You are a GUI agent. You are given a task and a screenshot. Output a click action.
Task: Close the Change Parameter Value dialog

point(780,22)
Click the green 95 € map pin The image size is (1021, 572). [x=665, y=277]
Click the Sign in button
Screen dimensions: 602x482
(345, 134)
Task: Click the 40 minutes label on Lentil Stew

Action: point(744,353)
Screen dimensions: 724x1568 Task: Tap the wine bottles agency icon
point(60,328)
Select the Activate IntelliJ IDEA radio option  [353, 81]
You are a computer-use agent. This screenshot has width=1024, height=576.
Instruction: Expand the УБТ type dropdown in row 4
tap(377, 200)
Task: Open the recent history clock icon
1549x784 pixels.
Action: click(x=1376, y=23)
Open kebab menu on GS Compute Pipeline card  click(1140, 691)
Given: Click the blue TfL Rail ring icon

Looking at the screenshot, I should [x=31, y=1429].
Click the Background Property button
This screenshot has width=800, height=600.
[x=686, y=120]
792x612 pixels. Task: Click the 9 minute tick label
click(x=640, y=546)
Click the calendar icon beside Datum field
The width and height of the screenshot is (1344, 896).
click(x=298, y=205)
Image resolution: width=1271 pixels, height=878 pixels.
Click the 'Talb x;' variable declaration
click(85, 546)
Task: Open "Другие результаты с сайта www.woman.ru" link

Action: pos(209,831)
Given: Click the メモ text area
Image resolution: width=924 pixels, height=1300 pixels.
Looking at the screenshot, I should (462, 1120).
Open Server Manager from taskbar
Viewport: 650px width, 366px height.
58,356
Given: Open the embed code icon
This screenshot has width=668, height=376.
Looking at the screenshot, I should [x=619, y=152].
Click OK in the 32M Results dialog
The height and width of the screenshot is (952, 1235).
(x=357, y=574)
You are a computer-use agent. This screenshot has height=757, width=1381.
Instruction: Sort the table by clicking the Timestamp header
━━━━
=== WORK TO COMPLETE ===
Starting at the top of the data above, repeat every line exactly until the line containing "Given: Click the メモ text area" has been given, then stop.

=== SOLUTION TO THE EXERCISE ===
You are a GUI agent. You are given a task and a screenshot. Output a click action.
Task: Close the Change Parameter Value dialog

point(780,22)
Click the green 95 € map pin The image size is (1021, 572). [x=665, y=277]
Click the Sign in button
Screen dimensions: 602x482
(345, 134)
Task: Click the 40 minutes label on Lentil Stew

Action: point(744,353)
Screen dimensions: 724x1568 Task: Tap the wine bottles agency icon
point(60,328)
Select the Activate IntelliJ IDEA radio option  [353, 81]
You are a computer-use agent. This screenshot has width=1024, height=576.
Instruction: Expand the УБТ type dropdown in row 4
tap(377, 200)
Task: Open the recent history clock icon
1549x784 pixels.
Action: click(x=1376, y=23)
Open kebab menu on GS Compute Pipeline card  click(1140, 691)
Given: Click the blue TfL Rail ring icon

Looking at the screenshot, I should [x=31, y=1429].
Click the Background Property button
This screenshot has width=800, height=600.
[x=686, y=120]
792x612 pixels. Task: Click the 9 minute tick label
click(x=640, y=546)
Click the calendar icon beside Datum field
The width and height of the screenshot is (1344, 896).
click(x=298, y=205)
Image resolution: width=1271 pixels, height=878 pixels.
Click the 'Talb x;' variable declaration
click(85, 546)
Task: Open "Другие результаты с сайта www.woman.ru" link

Action: pos(209,831)
Given: Click the メモ text area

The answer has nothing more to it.